Do you think that countries adopt tech faster than we might expect because of this overwhelming geo-political pressure to modernize? If so, do you think that we are overrating the regulatory or political backlash to the adoption of AI? Will we feel compelled to race on AI against China the same way that late 19th century Russia felt compelled to race against Germany on industrialization?
Do you think this vicious geopolitical competition still leads to the adoption of more advanced government/tech, given that wars of colonization and territorial conquest have subsided? There's no amount of fucking up that some European country could do today which would actually get its territory physically dismembered by another country in Europe.
You note how the early 20th century had seen more technological change than any time before (and probably even since) - planes, tanks, cars, airplanes, radio, extension of railways and steamships, further mechanization, etc etc. Is there any way this pace of change is implicated in the chaos and extremism in Russia (and Europe overall)?
Collapse of Soviet Union
At a high level, how do you think about the differences between the regime change in 1917 and 1991? Why doesn’t the latter produce any kind of grand ideology?
Does China today share to any significant degree the weaknesses of the Eastern block before 1989? There is falling productivity in the last-ditch effort to make up for it by investing heavily in some technological miracles. But certainly they have the opposite of Polish disease, in that people are concerned they’re exporting too much, right?
China
China has preserved the Leninist core of the Soviet system (with party control over state, cadres running everything, state subsidization of militarily relevant heavy industries and technologies) but not the Marxism. Does it disprove Stalin's claim that political monopoly cannot survive capitalism?
Why does collective leadership always seem to devolve into one person dictatorship in practice? Why is it an unstable political equilibrium? Soviet Union under Stalin, China now under Xi, etc.

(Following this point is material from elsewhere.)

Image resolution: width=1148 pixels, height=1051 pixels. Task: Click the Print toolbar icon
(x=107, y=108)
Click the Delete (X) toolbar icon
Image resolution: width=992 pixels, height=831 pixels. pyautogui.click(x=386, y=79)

Say you are Xi Jinping. What lessons from Stalin would you be heeding? What lessons should you be heeding but maybe are not?
Xi Jinping makes a big deal about how the Soviet Union fell in part because it repudiated Stalin (ergo, China must not repudiate Mao). What do you think of this judgement?
History as a discipline
Every morning you wake up, you get to choose whether you will either go through the next many dozen papers in the Stalin archive and write the next few pages of the meetings he conducted on some given day, or whether you will go on some podcast and attract a million people through your personality and reservoir of scholarship. How do you make that choice?

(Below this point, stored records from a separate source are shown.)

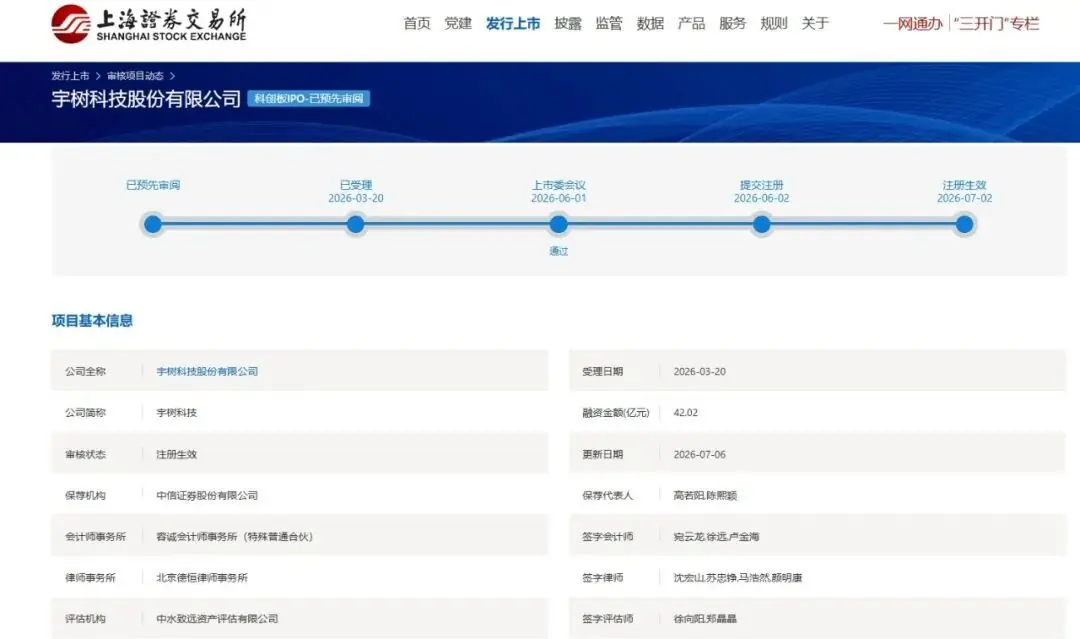Screen dimensions: 1080x639
Task: Open the 服务 navigation item
Action: [x=732, y=23]
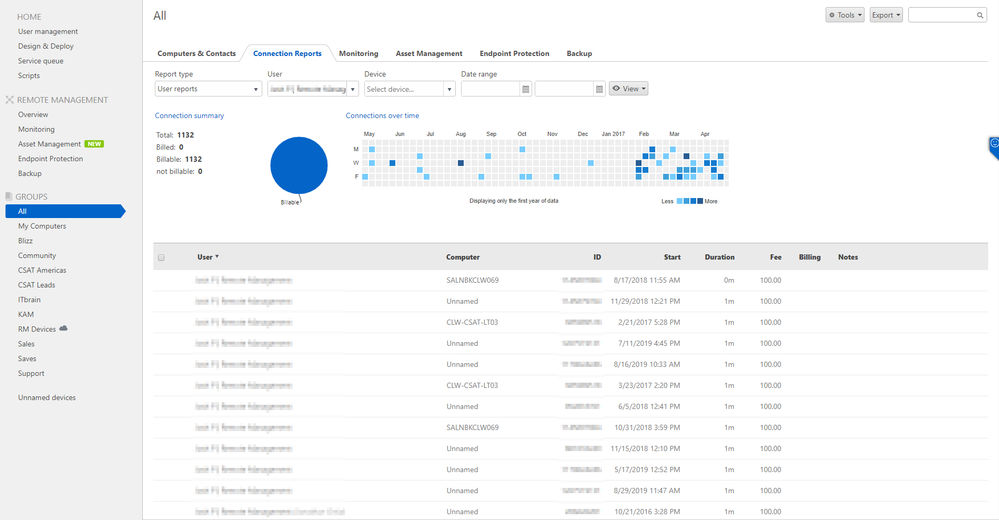Screen dimensions: 999x520
Task: Click the start date calendar icon
Action: pyautogui.click(x=526, y=89)
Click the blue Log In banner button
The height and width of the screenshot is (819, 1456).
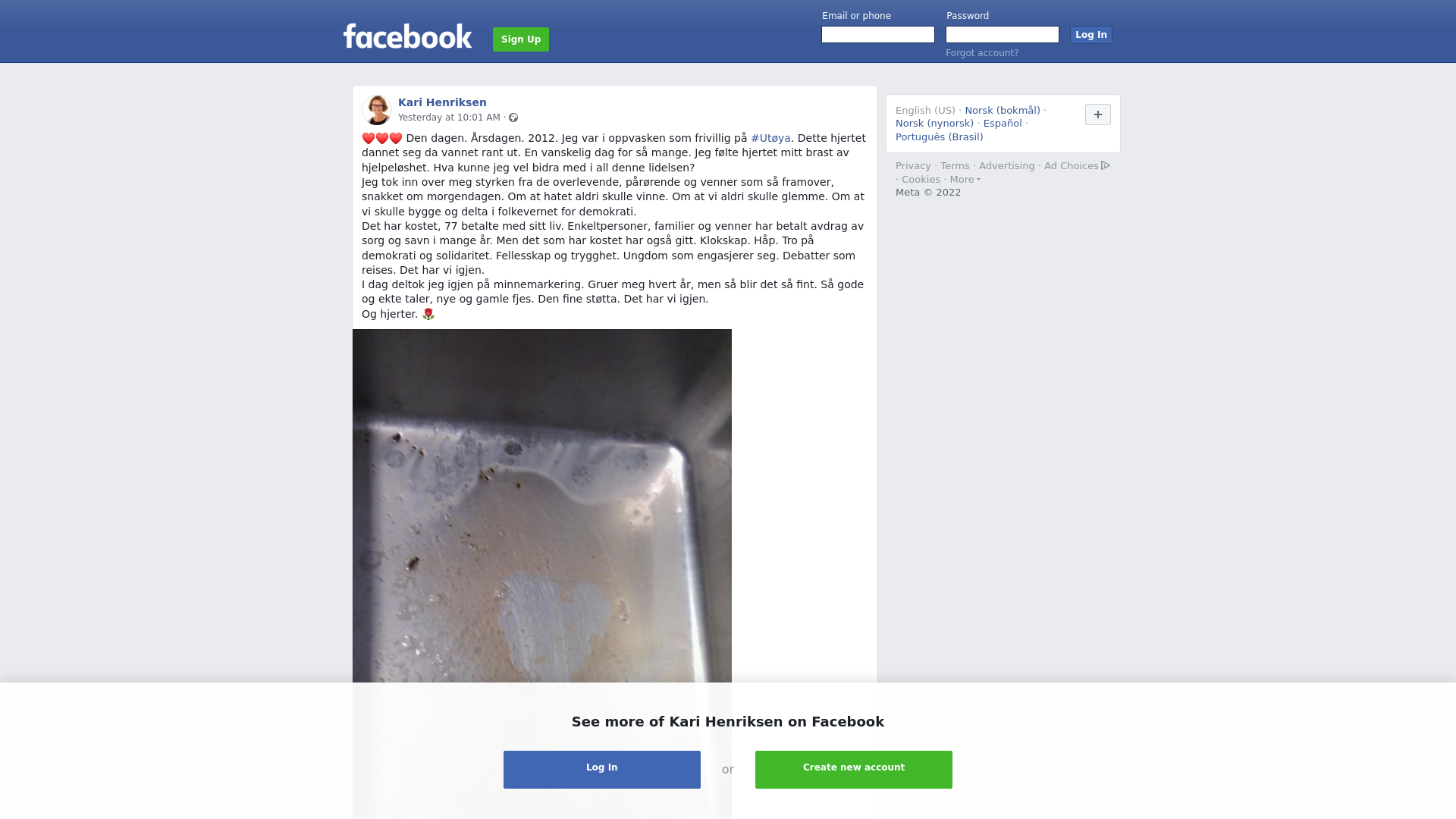(602, 770)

Special thanks to Ege Erdil and Tanner Greer (see his here), but also many others, for excellent suggestions for questions.
Kolakowski's Main Currents of Marxism answers a lot of these questions, especially the philosophically related ones. A lot of it comes down to the power of ideology. For example, the reason why Bukharin didn't go down fighting was due to the fact that he sincerely believed that by confessing to false crimes he was advancing the cause of the revolution. He was convinced that his confessions and death were his last service to "the party" and communism. Its twisted but that's what ideology does to motherfuckers.
On why Russia went left and Germany right, I feel like it mainly has to do with the intelligentsia. In Russia they were all exiled, and all united against the tsarist govt. Whereas in Germany, the intelligentsia was not unified, allowing populism and nationalism to win instead.